■ **PROBLEM TO SOLVE**
Wherever "will" shows up in the records below, copy the whole line.

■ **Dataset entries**
== Segment start ==

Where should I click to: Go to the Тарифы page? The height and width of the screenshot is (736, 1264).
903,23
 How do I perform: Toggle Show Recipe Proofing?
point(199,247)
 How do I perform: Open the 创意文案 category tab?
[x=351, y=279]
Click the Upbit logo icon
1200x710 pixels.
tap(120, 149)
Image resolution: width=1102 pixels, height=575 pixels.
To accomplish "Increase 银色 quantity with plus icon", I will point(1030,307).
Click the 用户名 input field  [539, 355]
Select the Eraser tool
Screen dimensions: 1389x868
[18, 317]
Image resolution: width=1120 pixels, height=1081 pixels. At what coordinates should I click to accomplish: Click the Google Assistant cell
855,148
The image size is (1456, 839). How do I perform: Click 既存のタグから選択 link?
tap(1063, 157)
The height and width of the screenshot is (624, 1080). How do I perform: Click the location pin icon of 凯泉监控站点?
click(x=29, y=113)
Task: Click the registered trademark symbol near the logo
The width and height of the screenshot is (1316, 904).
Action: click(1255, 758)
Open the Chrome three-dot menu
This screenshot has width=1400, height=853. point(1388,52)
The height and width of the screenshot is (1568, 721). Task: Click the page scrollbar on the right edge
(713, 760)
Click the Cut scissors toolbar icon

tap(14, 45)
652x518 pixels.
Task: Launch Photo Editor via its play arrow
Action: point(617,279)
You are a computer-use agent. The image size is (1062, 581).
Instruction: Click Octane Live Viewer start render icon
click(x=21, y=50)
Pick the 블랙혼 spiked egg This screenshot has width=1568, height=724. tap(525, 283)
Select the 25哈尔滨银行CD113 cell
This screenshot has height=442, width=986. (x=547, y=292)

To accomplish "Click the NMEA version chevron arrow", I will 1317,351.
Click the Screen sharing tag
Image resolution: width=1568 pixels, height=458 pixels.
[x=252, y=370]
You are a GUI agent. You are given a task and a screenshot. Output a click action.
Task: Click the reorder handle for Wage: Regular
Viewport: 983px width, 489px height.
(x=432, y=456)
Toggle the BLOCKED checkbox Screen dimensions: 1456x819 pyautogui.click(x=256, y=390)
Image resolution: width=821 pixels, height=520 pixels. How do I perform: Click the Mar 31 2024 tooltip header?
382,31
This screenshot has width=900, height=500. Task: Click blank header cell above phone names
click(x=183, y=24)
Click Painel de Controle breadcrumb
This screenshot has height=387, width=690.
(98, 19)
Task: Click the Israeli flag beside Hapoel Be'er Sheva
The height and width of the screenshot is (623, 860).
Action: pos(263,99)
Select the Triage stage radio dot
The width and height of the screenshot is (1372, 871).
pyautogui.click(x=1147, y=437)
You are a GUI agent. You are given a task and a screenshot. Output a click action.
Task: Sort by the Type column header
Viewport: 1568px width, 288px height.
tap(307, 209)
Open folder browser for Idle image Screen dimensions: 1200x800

== Segment end ==

■ **EXERCISE SOLUTION**
To accomplish "Increase 银色 quantity with plus icon", I will point(1030,307).
To accomplish "Click the NMEA version chevron arrow", I will 1317,351.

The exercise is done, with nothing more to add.